SOLVED partially: I had the same issue [55 1024 32 32]... for me at least it was pytorch incompatibility doesn't like pytorch 1.11.0 nor 1.0.1...

I commented out the 5 lines regarding install dependencies, Anna, conda, pip3... etc and replaced it with what's below....

Install: PyTorch (we assume 1.5.1 but VISSL works with all PyTorch versions >=1.4)

!pip install torch==1.5.1+cu101 torchvision==0.6.1+cu101 -f https://download.pytorch.org/whl/torch_stable.html

install opencv

!pip install opencv-python

install apex by checking system settings: cuda version, pytorch version, python version

import sys import torch version_str="".join([ f"py3{sys.version_info.minor}_cu", torch.version.cuda.replace(".",""), f"_pyt{torch.version[0:5:2]}" ]) print(version_str)

install apex (pre-compiled with optimizer C++ extensions and CUDA kernels)

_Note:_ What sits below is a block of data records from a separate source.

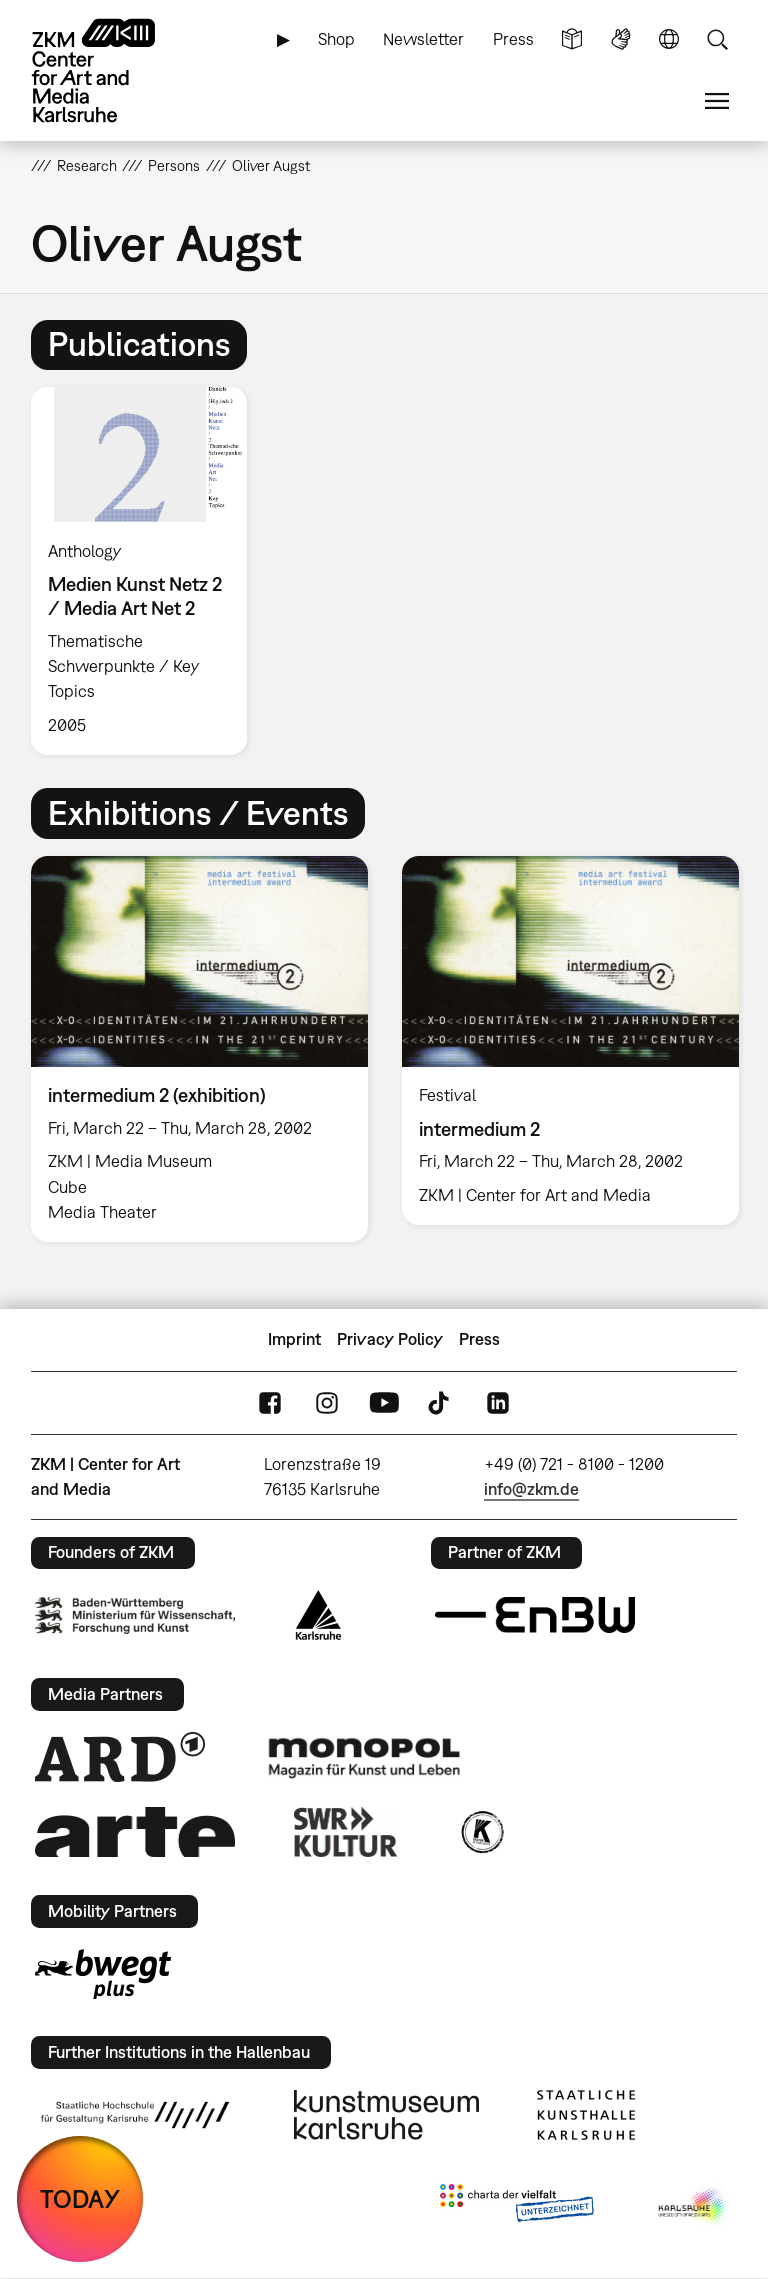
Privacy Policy (390, 1339)
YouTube (384, 1402)
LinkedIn (498, 1402)
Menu (717, 101)
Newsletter (423, 39)
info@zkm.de (531, 1489)
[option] (147, 571)
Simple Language (572, 39)
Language (669, 39)
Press (513, 39)
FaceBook (270, 1402)
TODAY (80, 2198)
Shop (336, 39)
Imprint (294, 1339)
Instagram (327, 1402)
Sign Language (621, 39)
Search (717, 39)
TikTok (441, 1402)
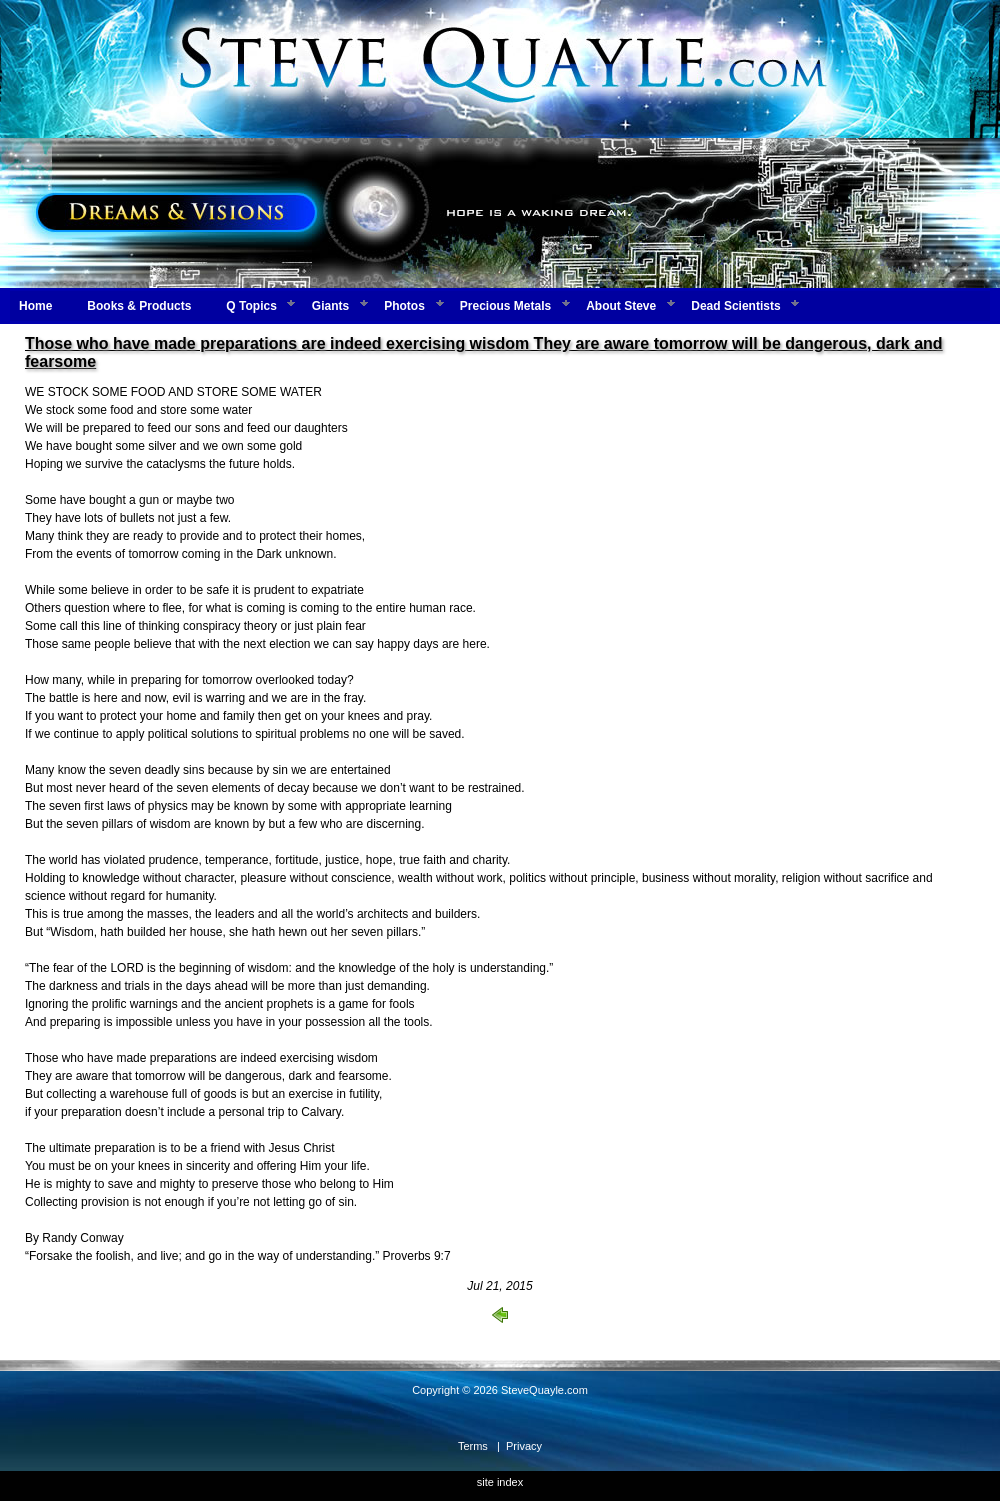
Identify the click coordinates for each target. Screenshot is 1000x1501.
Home (35, 306)
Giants (330, 306)
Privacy (524, 1446)
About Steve (621, 306)
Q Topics (251, 306)
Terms (473, 1446)
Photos (404, 306)
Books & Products (139, 306)
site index (500, 1482)
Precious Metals (505, 306)
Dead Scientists (735, 306)
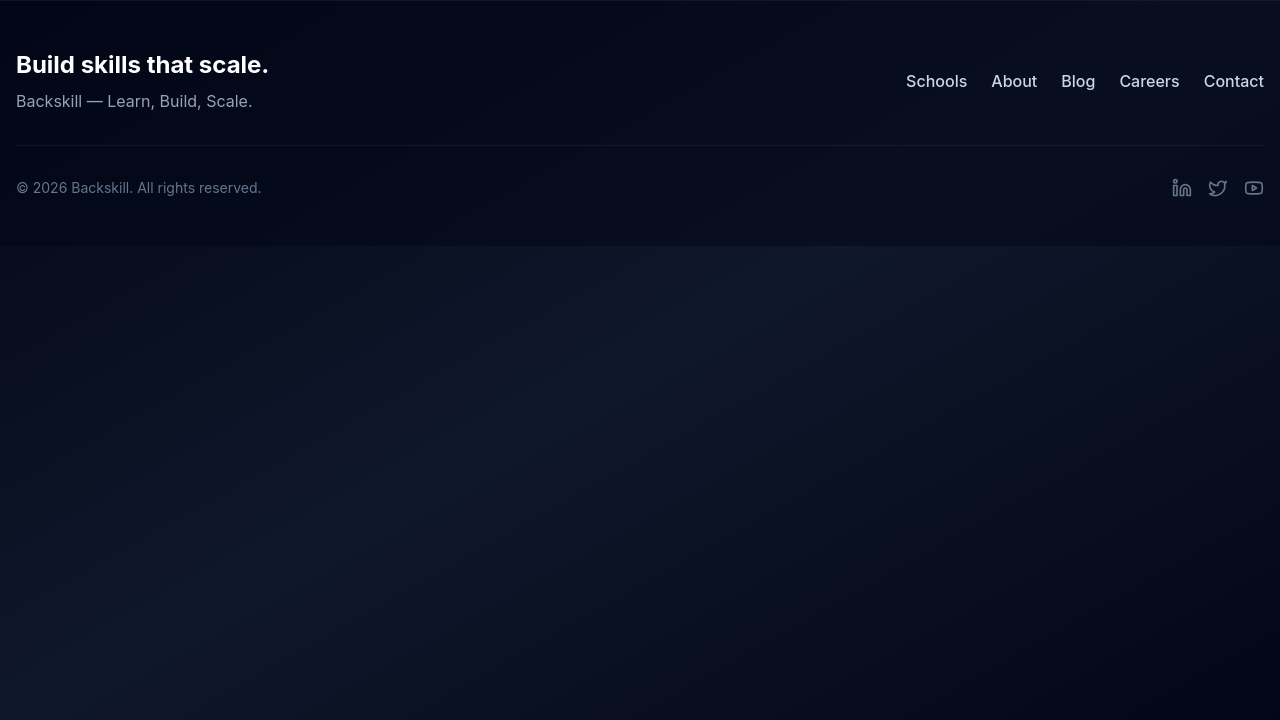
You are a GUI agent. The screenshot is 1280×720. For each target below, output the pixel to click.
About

!pip install apex -f https://dl.fbaipublicfiles.com/vissl/packaging/apexwheels/{version_str}/download.html

install VISSL

!pip install vissl

NEW ISSUE.... Gpu RAM insufficient! On target.mp4 segmentation

zero-nnkn commented 2 years ago

You can try this issue's solution: #161

YuvalNirkin commented 1 year ago

Thank you. This is issue should be fixed now. Follow the new installation instructions.